Sezione di testo
Il discorso di Marina Le Pen a Bordeaux, a quel che sembra, è stato trionfale (come dimostrerebbe anche, a contrario, il fatto che è subito scattato il «silenzio stampa» della political correctness). Il che fa piacere anche a me, liberale di tipo che dirò con qualche presunzione «verace» (invece i liberali mosci, che oso definire di tipo «scadente», forse avranno arricciato il naso). E’ mia convinzione infatti – l’ho già detto altra volta, citando pezzi da novanta quali Churchill, la Thatcher etc., che il liberalismo segue una linea evolutiva simile a quella del Cristianesimo: le animule blandule credono che il Cristianesimo sia una religione dolciastra, tipo « latte e miele », distributrice di caramelle e biscottini tra coorti di angeli che sfarfallano al suono di celestiali concerti; le persone accorte ben sanno, invece e purtroppo, che il Cristo e la sua parola sono cose serie, severe, e non di rado, ahinoi, necessitanti di eroismo: il mondo è tutt’altro che carezzevole, e Satana è un nemico duro.
Alla stessa maniera funziona il discorso sul liberalismo, che si tende a credere sia una teoria politica da professare con le pantofole accanto alla stufa, magari sorbendo un buon tè caldo. E’ esso invece, nientemeno, la teoria che (certo, con l’aiuto determinante dei carri armati sovietici) ha spaccato la testa a Hitler ma poi anche alla Ditta Stalin & Co. ed a parecchie altre confraternite di bellimbusti e prepotenti. Talora, guarda caso, proprio in combutta col Cristianesimo: non fu infatti Giovanni Paolo che, rispondendo storicamente alla derisione idiota di Kruscev («Il papa ha cannoni? E quante divisioni ha!?») e con l’aiuto delle forze liberali del mondo libero (N.B.- il liberalismo è anzitutto un atteggiamento dello spirito umano, non è un partito politico) fece a pezzi il muro di Berlino e ne fece cadere i contundenti frammenti sulle teste, ancora e sempre di legno, dei « prepotenti di tutto il mondo » e consimili fessi?
Ma torno a bomba (qui è proprio il caso di dire). Si credette, e da alcuni ancora si crede, che il liberismo (la teoria del laissez faire o del libero commercio, spuntata già nel ‘600 con John Locke agli albori del liberalismo, poi con Adam Smith e gli altri teorici dell’800, e ancora presente lungo il XX° secolo), sia parte integrante del liberalismo. Alcuni punti del discorso della Le Pen fanno sospettare che anche lei – allorquando giustamente biasima il «liberalismo selvaggio», o «eccessivo» – creda ancora, come del resto molti in Francia e altrove, alla erronea identità liberismo = liberalismo, sia pure intendendo il liberismo come parziale contenuto del più vasto contenitore liberale.

Dati forniti
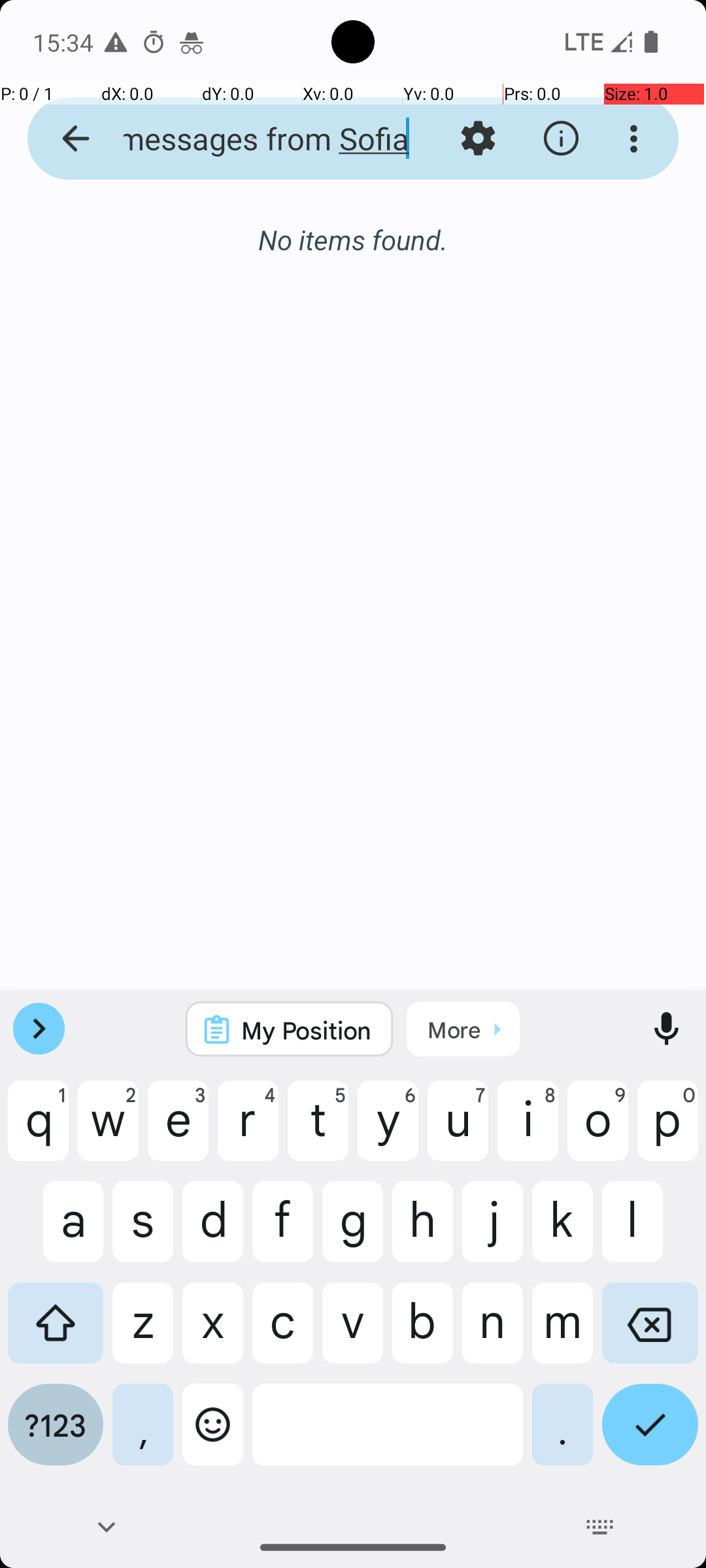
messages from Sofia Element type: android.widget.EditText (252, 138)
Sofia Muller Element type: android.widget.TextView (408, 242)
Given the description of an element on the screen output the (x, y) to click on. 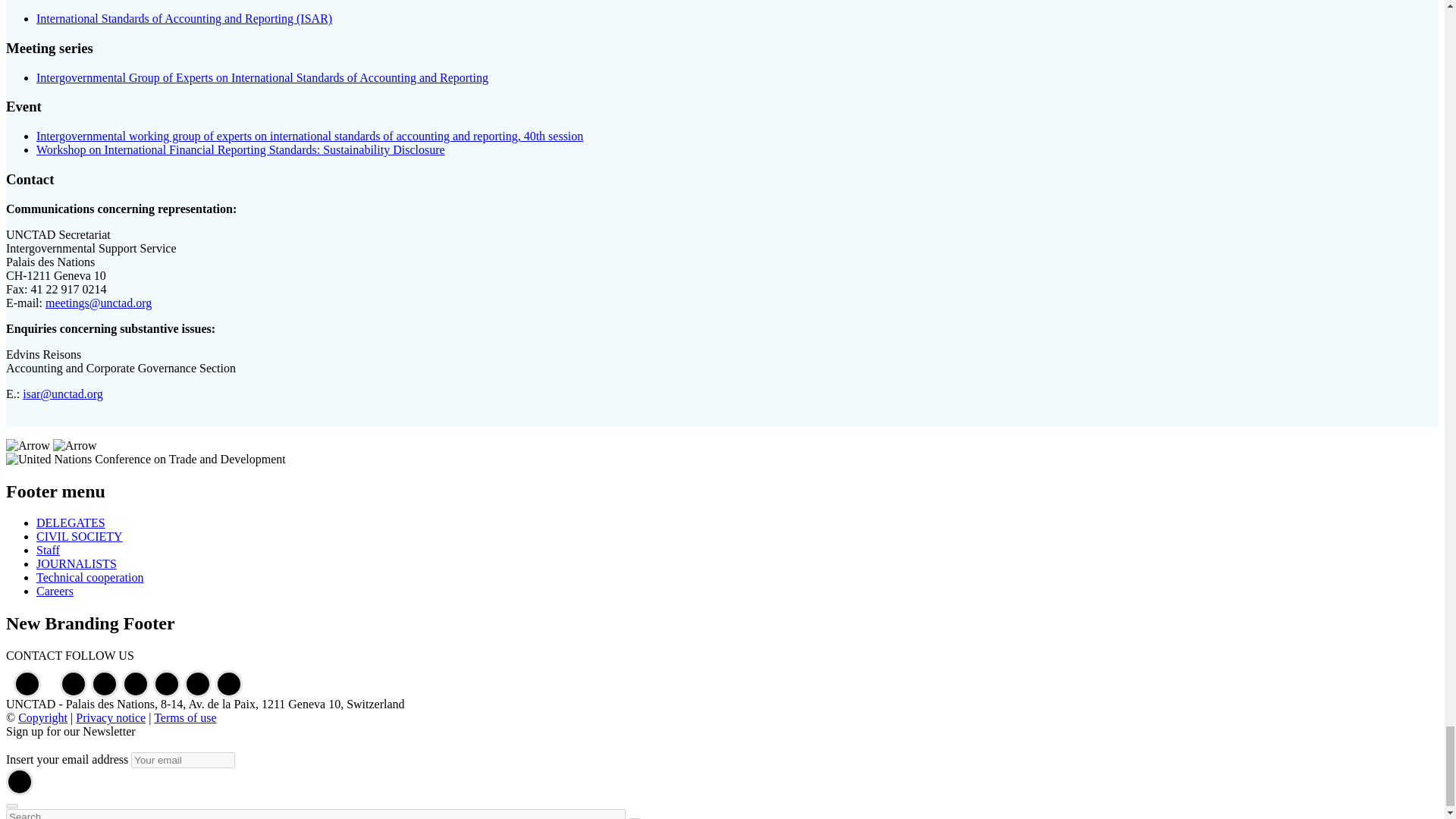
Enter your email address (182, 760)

Dettagli del compito
Scrivi il seguito del testo sul liberalismo e sul discorso di Le Pen a Bordeaux, riprendendo dopo l'ultima frase.

Risposta al compito
Ma cosi’ non è, ed ormai le teorie ottimistiche del libero mercato, da quella seicentesca della « mano invisibile » di Adam Smith a quelle settecentesce, ottocentesche, e oltre, della « favola delle api », dei « vizi privati che sono virtù pubbliche » e quant’altro (come ormai si è preso a dire con brutto sintagma venuto alla moda), hanno fatto il loro tempo e sono andate in disuso insieme ai loro autori o sostenitori (Mandeville, Shaftesbury, etc.). Finendo tra i residui di Vilfredo Pareto. (NB – Il paretiano « residuo » non ha nulla di derogatorio; indica soltanto un pensiero divenuto irriflesso e ripetitivo).
Ben al contrario, l’importante differenza tra liberali e liberisti esisteva ed esiste in re, perché questa diversità era ed è nelle cose stesse: una cosa è l’aspirazione verso la libertà politica e sociale, ben altra è l’aspirazione, altrettanto spontanea purtroppo, ad impadronirsi (con indiscriminata « libertà ») di fette quanto più grandi possibili della ricchezza collettiva.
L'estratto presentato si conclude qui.